Juror #5: Yes. It was a, uh — (pause)—uh, a robbery. Uh, and my son was involved in it somehow. I didn’t even know—
Mr. Stiehl: Was that here in Cumberland County?
Juror #5: Yes. No, I have that wrong. That was a breaking and entering.
Mr. Stiehl: Okay.
Juror #5: It wasn’t no robbery.
Mr. Stiehl: And was it allegedly a home or a business that was involved?
Juror #5:1 don’t even know.
Mr. Stiehl: Okay. Thank you, ma’am.

When the prosecutor questioned a prospective white juror about her husband’s acquittal for felonious assault, however, he asked her detailed questions and made statements such as “did your husband have a belief that possibly he was going to be robbed,” “[s]o it was a jury trial,” and “[he was found] not guilty.” In addition, he asked this prospective white juror, “Is there anything about that experience that — that would prevent you from being fair to either side in this case?” The prosecutor told the trial judge that his reason for challenging the first prospective black juror but not the prospective white juror is as follows:

Additionally, [the first prospective black juror] said her son had been involved in a breaking or entering — she didn’t come down here — that was involved in it.

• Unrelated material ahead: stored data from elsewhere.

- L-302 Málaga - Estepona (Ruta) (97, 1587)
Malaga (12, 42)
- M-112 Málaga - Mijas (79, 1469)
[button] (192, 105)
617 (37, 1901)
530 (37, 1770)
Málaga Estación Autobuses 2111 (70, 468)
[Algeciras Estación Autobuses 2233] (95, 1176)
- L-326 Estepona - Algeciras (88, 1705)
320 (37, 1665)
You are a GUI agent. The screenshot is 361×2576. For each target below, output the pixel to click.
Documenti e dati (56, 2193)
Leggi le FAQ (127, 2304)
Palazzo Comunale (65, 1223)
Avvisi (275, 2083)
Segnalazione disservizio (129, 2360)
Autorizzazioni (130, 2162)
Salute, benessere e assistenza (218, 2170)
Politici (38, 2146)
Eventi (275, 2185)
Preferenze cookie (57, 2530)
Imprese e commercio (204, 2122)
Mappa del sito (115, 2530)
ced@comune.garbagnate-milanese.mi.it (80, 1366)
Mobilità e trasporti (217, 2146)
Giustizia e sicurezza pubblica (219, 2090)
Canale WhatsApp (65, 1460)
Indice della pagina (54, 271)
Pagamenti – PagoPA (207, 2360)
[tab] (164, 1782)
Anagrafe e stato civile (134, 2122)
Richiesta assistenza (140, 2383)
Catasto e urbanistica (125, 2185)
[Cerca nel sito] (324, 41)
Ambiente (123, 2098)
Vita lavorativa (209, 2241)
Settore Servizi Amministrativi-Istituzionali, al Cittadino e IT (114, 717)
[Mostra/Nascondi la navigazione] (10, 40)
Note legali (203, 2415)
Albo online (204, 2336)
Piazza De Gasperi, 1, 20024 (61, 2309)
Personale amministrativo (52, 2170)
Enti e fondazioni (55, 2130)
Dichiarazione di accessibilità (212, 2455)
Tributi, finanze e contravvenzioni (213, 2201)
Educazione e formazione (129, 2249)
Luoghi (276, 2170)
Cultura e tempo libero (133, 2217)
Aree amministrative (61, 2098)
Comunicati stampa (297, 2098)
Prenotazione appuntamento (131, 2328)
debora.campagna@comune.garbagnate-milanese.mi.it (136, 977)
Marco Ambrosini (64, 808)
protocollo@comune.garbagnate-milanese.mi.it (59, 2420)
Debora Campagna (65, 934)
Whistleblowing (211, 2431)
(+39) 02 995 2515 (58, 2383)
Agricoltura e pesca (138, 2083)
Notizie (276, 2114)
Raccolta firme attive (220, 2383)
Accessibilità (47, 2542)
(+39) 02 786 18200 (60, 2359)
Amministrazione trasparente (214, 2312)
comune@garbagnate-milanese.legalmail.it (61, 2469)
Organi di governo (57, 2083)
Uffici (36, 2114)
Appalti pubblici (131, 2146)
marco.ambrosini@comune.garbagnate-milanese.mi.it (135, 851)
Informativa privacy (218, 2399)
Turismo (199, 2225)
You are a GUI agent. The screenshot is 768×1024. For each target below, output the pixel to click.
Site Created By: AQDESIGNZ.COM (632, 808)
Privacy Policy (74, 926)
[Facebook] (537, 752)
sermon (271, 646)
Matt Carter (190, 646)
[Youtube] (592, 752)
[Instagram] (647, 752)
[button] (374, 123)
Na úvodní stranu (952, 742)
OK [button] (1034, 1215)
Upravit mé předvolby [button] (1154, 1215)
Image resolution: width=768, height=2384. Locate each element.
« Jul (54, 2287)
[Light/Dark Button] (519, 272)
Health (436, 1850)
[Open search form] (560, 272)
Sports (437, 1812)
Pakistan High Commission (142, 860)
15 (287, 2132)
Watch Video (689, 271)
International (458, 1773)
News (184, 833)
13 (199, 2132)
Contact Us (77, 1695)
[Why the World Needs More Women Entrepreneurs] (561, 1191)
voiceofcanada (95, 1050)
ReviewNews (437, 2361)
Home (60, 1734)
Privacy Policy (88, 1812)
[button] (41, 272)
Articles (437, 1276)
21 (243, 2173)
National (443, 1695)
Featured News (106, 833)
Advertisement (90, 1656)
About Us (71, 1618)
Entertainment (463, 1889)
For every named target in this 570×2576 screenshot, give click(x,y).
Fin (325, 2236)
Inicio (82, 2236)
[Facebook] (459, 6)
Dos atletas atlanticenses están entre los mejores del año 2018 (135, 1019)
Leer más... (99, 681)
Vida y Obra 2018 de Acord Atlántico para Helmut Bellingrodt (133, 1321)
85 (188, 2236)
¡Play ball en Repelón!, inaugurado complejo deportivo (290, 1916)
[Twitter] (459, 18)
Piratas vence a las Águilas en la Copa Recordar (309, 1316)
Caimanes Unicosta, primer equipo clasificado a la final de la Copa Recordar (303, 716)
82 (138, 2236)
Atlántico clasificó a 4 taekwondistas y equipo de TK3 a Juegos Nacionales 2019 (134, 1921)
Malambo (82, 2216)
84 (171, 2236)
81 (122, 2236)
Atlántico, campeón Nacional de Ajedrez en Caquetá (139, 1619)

Apart from [the prospective white juror] who went into a length — lengthy explanation about how she in fact had been the victim in a case, and how she and her husband had — or her husband had been found not guilty, uh, whereby it was a two on one confrontation that took place out on the roadway versus, uh, [the first prospective black juror]’s son who, uh, either was caught red handed or tied to a break-in and there being no excuse offered or tendered by [the first prospective black juror] concerning her son’s activities. Uh, that is what distinguished [the prospective white juror] from [the first prospective black juror].

The prosecutor, however, did not question the first prospective black juror about the incident with her son and did not ask her “[i]s there anything about that experience that — that would prevent you from being fair to either side in this case” as he did the prospective white juror.

I find it unnecessary to recite the transcript for each prospective black juror excused by the prosecutor because the disparate treatment of this juror alone, coupled with the fact that the prosecutor used five of his six peremptory challenges to exclude every African-American called into the jury box, shows that the prosecutor’s reasons were not “bona fide” and were “sham excuses belatedly contrived to avoid admitting acts of group discrimination” and therefore violated defendant’s right to a jury selected without regard to race. See generally Gamble v. State, 357 S.E.2d 792, 795 (Ga. 1987). For these reasons, I would grant defendant a new trial.